June 30, 2004

Would we tell France to keep their Statue of Liberty?

So asks a letter writer to a newspaper in Jersey City, where there are second thoughts about a plan to install a 10-story tall sculpture on a pier across the river from the World Trade Center site. The sculpture is pictured, in model form, posing with its artist, the Russian Zurab Tsereteli, on the front page of today's NYT. It is a horrendous bronze twin-tower-shape with a large jagged hole through the center and a maudlin, shiny, metal teardrop hanging inside that hole. Like the Statue of Liberty, it is a gift.

I wrote yesterday about the problem of imposing public art on people, and this teardrop monstrosity is surely an imposition, purporting to represent the grief of the city in the form of one artist's egotistic self-expression/self-promotion. People in Manhattan will have to look at it forever. It's not an artwork that seeks to "challenge" viewers the way "Tilted Arc" and "Tumbling Woman" did. Challenging the viewer is a standard high-art goal, which can be a problem in the case of public art (my point yesterday). The horrid teardrop WTC sculpture has a different problem: it's ugly and idiotic. With NYC and the rest of the world now alerted about the monstrosity thanks to the NYT, I presume Jersey City will come to its senses and reject the gift. It will not garner support for the sort of people who defended "Tilted Arc" and "Tumbling Woman," people who favor the placement of challenging art in public places. High art fans are sure to hate this thing, and high art fans are quite likely to see and respond to the front-page NYT story.
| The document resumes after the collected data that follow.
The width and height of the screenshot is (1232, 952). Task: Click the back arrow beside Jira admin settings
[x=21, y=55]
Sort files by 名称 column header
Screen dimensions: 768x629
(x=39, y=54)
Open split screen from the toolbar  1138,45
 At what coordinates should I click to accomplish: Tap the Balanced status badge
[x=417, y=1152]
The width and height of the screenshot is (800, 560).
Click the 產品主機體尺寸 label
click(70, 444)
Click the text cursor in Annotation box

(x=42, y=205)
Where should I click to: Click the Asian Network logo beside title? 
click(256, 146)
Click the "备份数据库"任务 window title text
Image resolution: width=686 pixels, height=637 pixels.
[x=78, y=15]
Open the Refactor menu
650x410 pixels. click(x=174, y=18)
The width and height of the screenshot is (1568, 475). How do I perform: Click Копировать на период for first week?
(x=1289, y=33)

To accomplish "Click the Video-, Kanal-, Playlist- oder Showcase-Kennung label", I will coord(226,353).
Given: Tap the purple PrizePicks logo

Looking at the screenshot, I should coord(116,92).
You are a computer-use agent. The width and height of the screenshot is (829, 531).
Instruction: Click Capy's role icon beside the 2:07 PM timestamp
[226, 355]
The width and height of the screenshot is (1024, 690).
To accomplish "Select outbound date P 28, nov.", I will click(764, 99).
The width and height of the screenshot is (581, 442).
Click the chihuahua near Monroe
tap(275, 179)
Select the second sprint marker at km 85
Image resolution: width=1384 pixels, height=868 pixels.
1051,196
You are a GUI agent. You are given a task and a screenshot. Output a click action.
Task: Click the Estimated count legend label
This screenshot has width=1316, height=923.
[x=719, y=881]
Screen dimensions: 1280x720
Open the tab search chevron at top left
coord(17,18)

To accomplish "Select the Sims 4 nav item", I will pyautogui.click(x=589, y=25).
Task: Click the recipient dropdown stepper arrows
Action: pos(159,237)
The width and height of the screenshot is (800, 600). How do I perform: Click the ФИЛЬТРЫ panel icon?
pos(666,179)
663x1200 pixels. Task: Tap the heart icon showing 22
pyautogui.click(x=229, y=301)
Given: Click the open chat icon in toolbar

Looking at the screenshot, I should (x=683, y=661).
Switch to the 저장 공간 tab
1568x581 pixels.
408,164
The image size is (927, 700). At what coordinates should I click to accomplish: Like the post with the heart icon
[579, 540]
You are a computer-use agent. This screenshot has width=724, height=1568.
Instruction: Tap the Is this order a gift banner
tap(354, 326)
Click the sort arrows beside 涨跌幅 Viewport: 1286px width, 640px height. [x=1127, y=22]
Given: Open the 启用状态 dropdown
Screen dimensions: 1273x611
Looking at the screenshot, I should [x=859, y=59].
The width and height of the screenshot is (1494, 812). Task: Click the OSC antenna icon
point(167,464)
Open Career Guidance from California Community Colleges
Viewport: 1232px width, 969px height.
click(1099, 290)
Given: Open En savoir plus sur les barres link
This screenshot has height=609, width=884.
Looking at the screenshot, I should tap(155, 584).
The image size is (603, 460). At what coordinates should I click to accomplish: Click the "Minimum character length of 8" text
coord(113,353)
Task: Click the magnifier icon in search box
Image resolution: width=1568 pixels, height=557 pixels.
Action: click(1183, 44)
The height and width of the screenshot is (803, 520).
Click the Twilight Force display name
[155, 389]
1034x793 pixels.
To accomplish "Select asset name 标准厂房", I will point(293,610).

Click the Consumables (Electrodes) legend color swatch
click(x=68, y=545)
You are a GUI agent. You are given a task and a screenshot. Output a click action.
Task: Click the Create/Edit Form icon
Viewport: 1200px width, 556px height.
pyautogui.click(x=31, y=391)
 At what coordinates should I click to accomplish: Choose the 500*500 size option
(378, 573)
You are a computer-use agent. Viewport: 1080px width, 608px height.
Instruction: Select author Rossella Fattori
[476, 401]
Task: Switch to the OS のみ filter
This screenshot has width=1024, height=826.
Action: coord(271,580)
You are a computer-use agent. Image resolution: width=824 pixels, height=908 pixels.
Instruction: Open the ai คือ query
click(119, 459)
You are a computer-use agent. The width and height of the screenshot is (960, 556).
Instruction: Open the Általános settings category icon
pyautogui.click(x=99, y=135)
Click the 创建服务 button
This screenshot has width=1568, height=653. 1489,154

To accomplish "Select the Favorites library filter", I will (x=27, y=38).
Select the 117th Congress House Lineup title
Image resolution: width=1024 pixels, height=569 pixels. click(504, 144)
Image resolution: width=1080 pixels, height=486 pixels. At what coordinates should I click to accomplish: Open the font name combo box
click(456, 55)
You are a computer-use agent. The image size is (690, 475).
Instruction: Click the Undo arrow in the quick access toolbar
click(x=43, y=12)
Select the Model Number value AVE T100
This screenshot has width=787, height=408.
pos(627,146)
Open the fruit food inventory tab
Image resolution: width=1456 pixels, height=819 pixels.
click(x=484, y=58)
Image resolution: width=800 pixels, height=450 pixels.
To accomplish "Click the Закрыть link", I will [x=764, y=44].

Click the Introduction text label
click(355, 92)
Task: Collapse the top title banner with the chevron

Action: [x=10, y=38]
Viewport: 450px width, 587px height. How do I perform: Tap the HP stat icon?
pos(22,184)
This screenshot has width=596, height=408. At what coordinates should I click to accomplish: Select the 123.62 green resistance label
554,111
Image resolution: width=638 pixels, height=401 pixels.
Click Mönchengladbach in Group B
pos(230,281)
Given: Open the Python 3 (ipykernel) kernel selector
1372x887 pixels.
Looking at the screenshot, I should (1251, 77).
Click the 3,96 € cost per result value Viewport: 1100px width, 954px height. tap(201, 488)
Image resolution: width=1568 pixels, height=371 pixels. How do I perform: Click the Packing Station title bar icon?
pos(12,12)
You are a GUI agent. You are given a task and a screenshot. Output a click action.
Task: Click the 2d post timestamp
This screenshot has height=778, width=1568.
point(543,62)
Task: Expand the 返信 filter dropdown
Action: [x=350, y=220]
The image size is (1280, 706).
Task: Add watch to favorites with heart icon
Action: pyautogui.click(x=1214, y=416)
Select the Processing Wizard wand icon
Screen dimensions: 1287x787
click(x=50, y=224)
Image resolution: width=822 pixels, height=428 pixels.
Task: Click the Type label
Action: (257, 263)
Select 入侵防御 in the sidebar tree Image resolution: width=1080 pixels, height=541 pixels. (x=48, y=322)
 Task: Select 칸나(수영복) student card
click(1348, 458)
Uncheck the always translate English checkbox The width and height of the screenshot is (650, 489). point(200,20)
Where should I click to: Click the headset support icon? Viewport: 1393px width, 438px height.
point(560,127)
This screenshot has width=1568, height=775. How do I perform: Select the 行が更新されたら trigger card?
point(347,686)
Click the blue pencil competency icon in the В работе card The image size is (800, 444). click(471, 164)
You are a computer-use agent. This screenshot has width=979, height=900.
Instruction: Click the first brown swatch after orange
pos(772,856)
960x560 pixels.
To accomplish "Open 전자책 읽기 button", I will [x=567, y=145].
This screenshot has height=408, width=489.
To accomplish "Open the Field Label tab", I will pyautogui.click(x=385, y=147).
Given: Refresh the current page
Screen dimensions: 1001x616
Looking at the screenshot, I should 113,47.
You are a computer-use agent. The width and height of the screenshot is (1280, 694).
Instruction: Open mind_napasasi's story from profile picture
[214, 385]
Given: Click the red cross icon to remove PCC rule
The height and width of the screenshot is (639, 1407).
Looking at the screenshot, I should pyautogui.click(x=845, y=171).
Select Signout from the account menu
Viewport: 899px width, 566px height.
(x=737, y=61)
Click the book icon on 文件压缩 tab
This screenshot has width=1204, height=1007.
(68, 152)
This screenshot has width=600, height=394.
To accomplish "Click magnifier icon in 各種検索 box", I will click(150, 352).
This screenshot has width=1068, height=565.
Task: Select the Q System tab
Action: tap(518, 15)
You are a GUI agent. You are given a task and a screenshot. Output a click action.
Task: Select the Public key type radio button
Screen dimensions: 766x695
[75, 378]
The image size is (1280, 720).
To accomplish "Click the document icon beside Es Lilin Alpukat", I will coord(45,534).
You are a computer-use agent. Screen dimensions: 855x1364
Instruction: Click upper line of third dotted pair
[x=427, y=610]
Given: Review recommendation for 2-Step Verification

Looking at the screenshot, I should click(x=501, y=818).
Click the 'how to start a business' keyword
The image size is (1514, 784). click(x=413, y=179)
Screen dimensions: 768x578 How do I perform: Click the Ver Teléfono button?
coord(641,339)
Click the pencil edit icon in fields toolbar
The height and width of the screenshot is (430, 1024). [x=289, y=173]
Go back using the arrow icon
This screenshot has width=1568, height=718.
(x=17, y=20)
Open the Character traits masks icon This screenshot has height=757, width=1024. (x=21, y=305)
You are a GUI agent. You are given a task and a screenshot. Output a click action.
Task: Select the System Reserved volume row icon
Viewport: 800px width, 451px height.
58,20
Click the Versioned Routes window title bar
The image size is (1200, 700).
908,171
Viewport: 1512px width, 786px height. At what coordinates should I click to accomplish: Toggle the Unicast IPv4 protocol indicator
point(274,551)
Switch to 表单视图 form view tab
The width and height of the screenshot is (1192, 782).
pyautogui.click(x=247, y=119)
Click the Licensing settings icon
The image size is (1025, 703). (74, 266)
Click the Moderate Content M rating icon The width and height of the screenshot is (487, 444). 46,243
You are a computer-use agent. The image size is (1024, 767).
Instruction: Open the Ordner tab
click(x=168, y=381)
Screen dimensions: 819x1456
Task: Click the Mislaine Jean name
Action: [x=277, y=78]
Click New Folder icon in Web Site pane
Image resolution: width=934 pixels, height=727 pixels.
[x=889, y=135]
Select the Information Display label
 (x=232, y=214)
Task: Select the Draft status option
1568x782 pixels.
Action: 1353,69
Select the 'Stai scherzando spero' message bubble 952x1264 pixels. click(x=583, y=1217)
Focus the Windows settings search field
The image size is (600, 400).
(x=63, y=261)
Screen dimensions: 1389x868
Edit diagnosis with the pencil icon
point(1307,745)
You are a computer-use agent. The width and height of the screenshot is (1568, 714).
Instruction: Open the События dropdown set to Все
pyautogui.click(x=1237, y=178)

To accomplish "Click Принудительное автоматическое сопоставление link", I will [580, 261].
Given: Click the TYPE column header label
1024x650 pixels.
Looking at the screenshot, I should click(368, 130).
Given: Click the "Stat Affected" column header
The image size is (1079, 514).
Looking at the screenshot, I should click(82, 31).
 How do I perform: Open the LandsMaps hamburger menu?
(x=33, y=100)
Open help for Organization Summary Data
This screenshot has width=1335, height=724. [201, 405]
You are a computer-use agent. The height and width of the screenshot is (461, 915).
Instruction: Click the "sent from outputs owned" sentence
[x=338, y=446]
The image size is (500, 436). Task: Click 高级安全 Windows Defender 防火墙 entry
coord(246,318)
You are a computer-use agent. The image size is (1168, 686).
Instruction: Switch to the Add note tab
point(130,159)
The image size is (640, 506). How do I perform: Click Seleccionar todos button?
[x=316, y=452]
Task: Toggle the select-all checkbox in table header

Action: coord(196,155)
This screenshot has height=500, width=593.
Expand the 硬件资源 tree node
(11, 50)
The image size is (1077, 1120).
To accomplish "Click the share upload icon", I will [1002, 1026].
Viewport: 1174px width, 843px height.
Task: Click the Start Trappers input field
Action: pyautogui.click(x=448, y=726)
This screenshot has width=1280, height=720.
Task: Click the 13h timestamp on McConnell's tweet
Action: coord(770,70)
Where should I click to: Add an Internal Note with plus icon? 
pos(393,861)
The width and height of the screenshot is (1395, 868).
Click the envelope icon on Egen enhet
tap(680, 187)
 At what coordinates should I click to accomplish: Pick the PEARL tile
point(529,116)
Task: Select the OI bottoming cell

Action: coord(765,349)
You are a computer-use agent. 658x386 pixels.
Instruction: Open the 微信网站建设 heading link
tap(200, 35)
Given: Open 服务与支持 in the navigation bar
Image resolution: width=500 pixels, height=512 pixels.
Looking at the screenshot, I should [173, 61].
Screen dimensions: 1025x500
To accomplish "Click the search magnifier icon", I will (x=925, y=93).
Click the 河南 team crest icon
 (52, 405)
But that letter writer raises an interesting point. If Americans had reacted to art they way they do now back in 1886 when France offered us the Statue of Liberty, would we have accepted it? We're so used to the colossus in the harbor that it takes some effort to imagine seeing it for the first time and thinking about whether it is a good idea to undertake the work of building the pedestal and maintaining the site and to force people to look at the thing forever. I think there would be plenty of ridicule: the arrogant sculptor with his self-aggrandizing, oversized hulk of metal, the sentimental and pedestrian attempt to portray an abstraction in the form of a woman holding up a light, the ridiculous spikes on the head, anything we don't like about France, etc. I think the opponents of the Statue of Liberty could easily win if it were in dispute today.

Nevertheless, I dearly hope Jersey City rejects the Russian artist's gift. It needs to shed the teardrop.